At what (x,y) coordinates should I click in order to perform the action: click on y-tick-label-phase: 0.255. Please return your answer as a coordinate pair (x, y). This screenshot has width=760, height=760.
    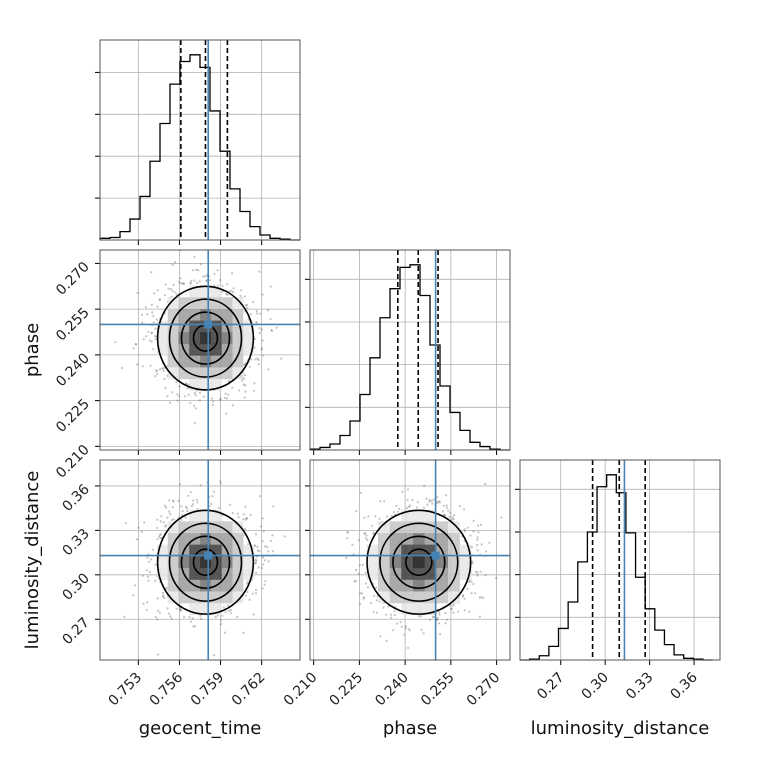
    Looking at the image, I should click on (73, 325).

---

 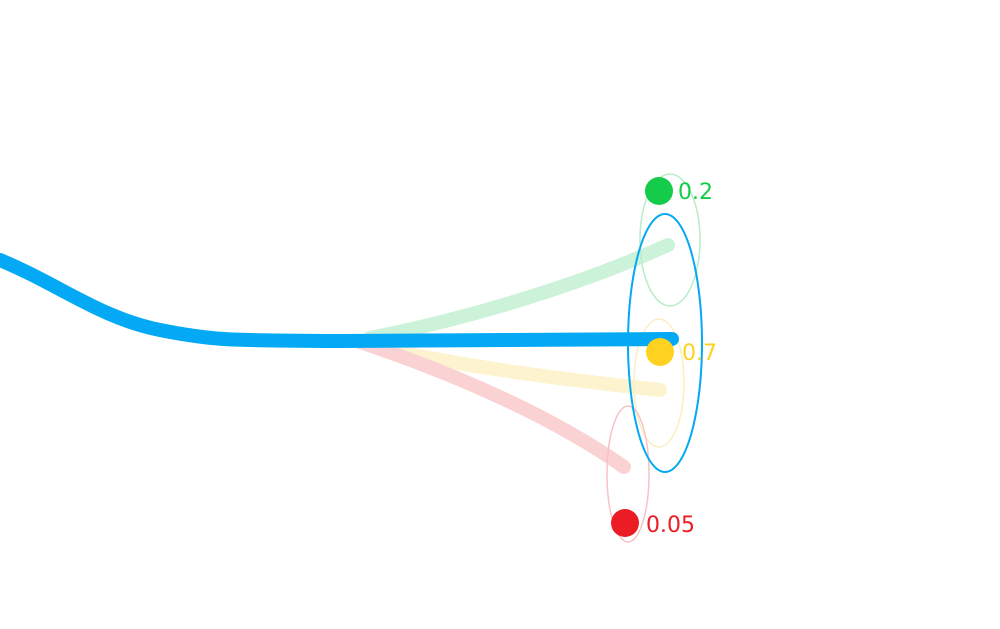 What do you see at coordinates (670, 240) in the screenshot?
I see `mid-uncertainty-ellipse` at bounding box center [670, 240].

* * *

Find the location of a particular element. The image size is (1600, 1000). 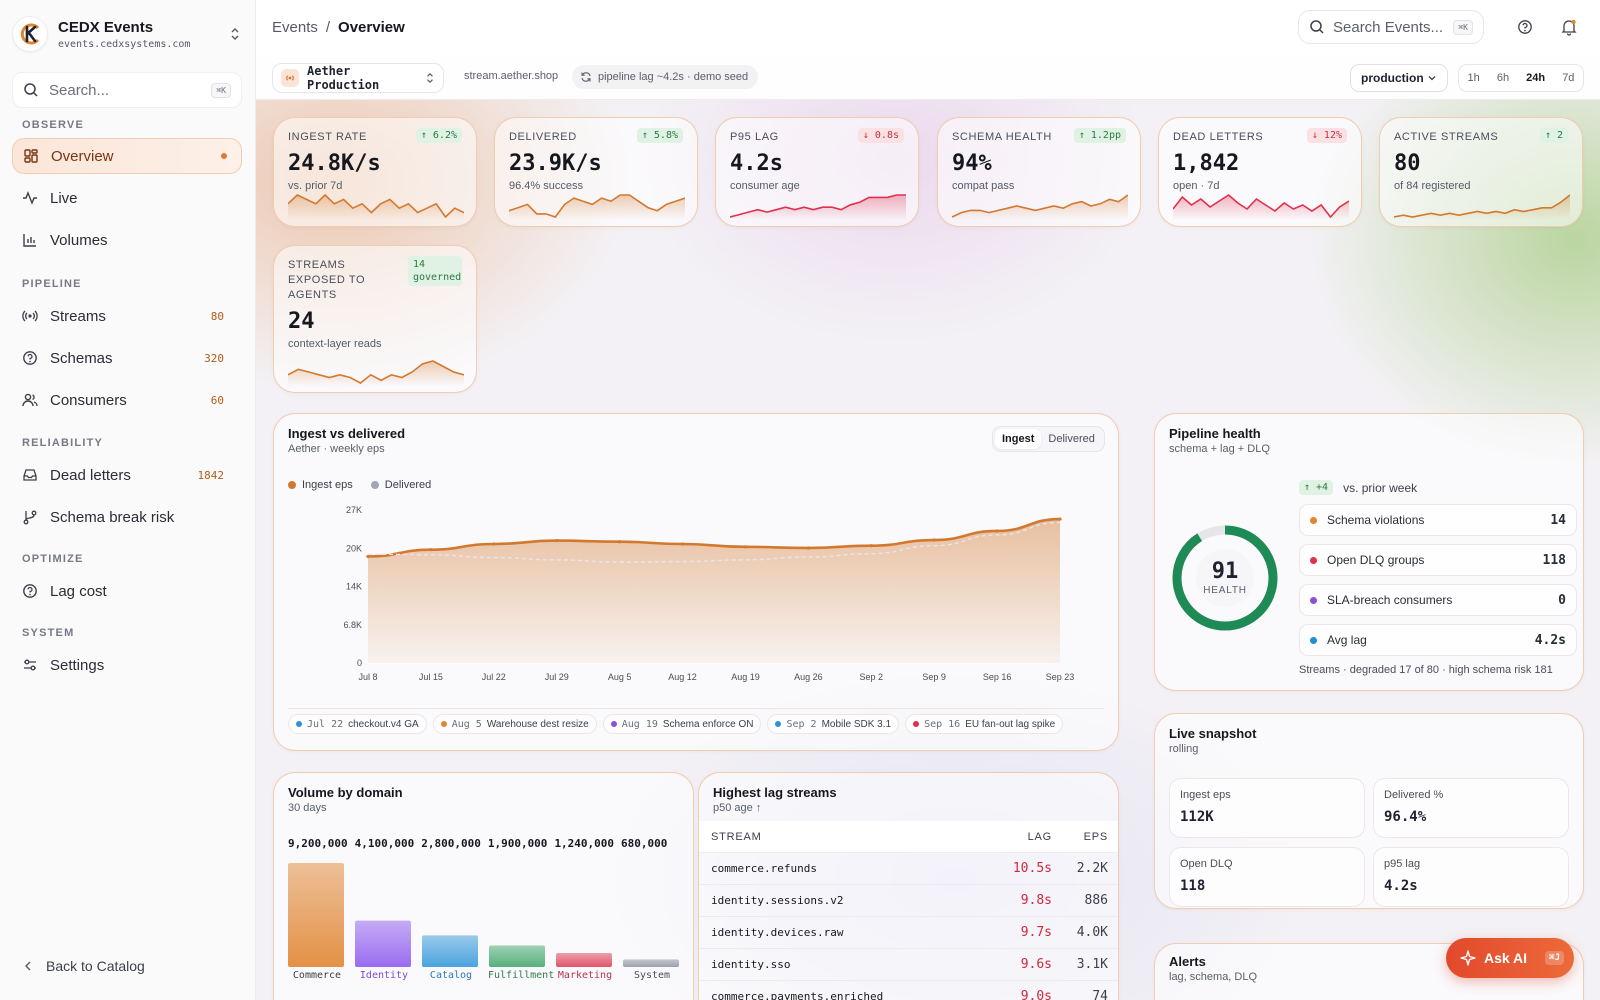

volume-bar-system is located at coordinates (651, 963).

Instructions to follow: Copy out the records from the line containing "What do you" through the line containing "center [670, 240].", putting "image" in place of "screenshot" and keeping everything else the same. Leave the pictures out.

Task output:
  What do you see at coordinates (670, 240) in the image?
I see `mid-uncertainty-ellipse` at bounding box center [670, 240].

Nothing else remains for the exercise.